[Stored data entries]
Content starts

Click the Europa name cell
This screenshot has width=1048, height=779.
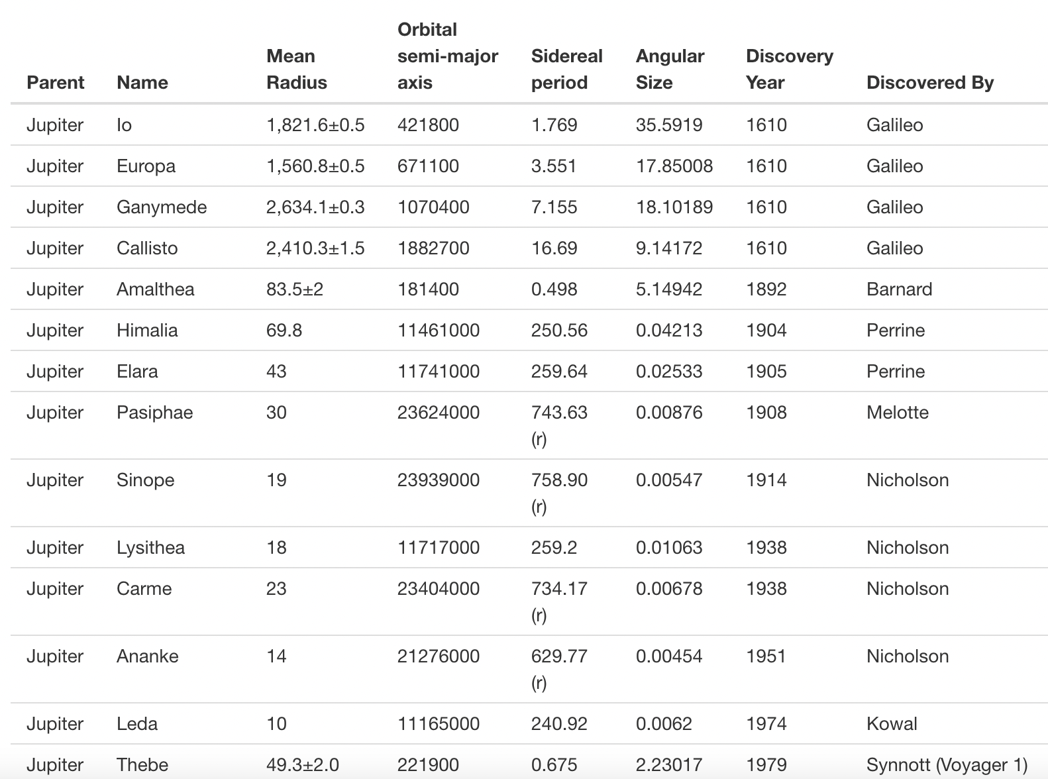pyautogui.click(x=146, y=166)
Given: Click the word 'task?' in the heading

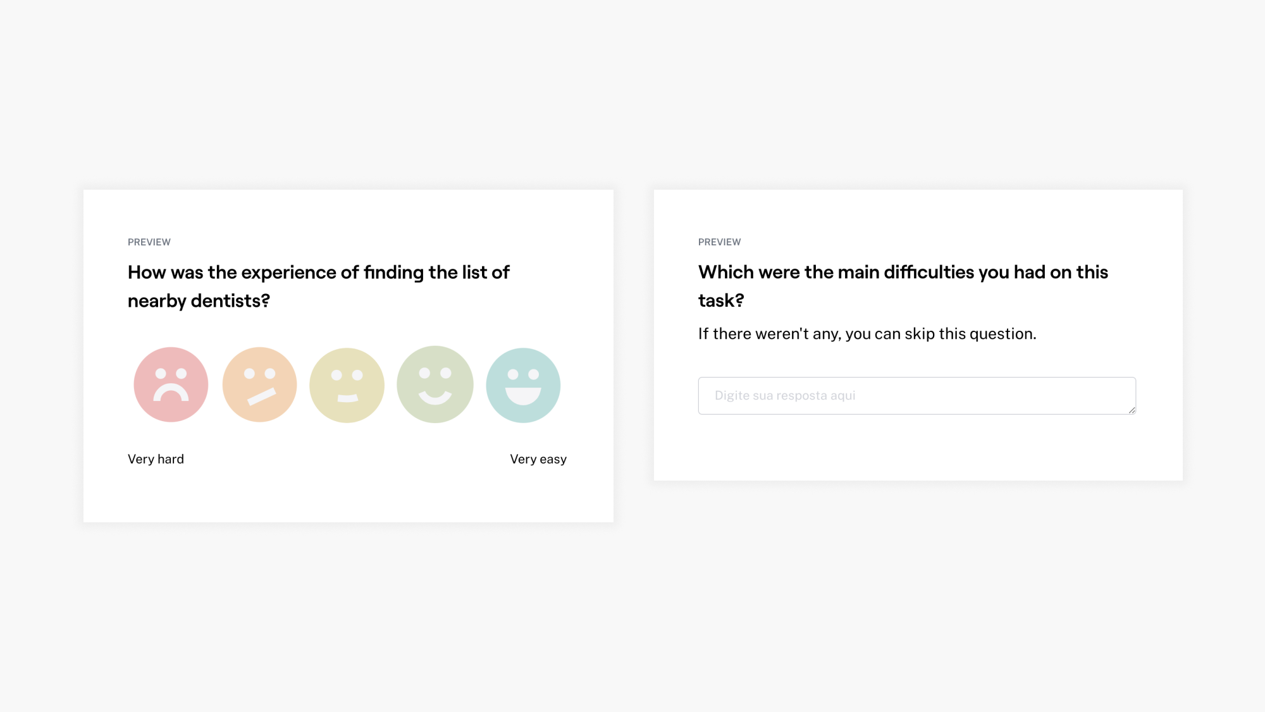Looking at the screenshot, I should (720, 301).
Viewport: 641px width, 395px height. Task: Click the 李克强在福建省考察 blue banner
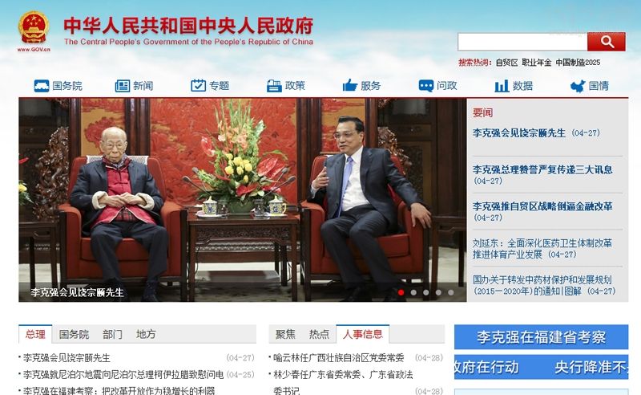pos(542,337)
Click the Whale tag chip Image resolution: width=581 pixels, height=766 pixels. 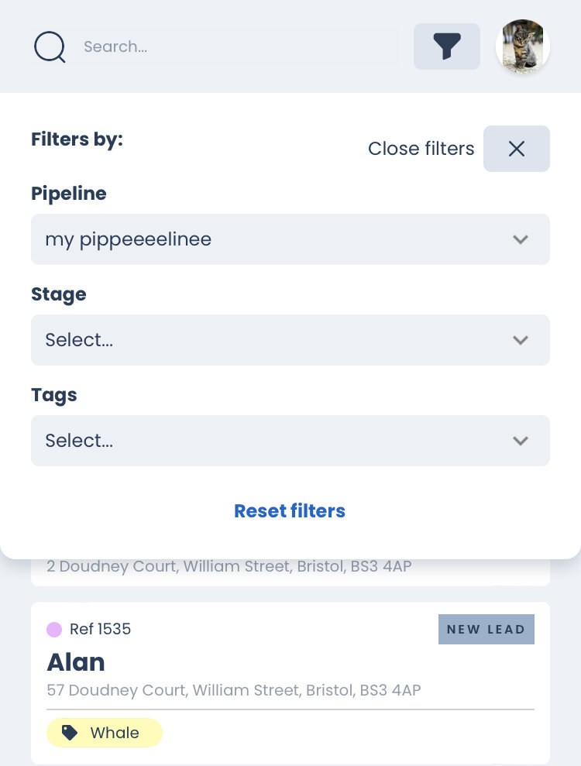click(105, 733)
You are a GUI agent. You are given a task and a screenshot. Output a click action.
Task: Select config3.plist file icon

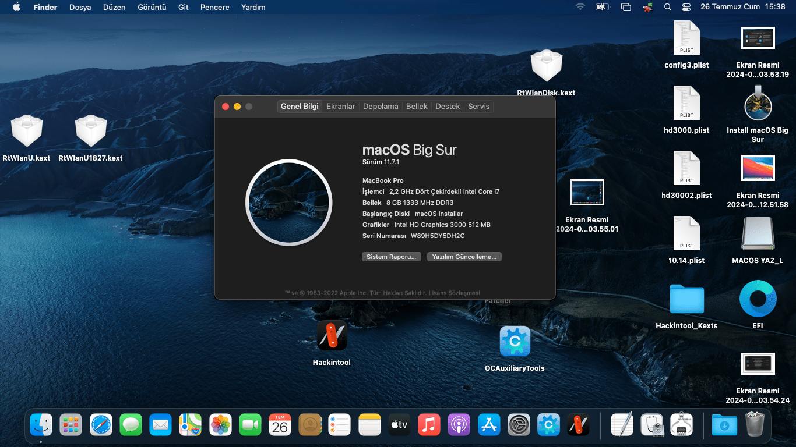click(x=686, y=38)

Content ends

Your answer should consist solely of the lines from the one with "You are a GUI" through the last line of the entries, restated word for word, with the pictures omitted.

**The completed task**
You are a GUI agent. You are given a task and a screenshot. Output a click action.
Task: Select config3.plist file icon

click(x=686, y=38)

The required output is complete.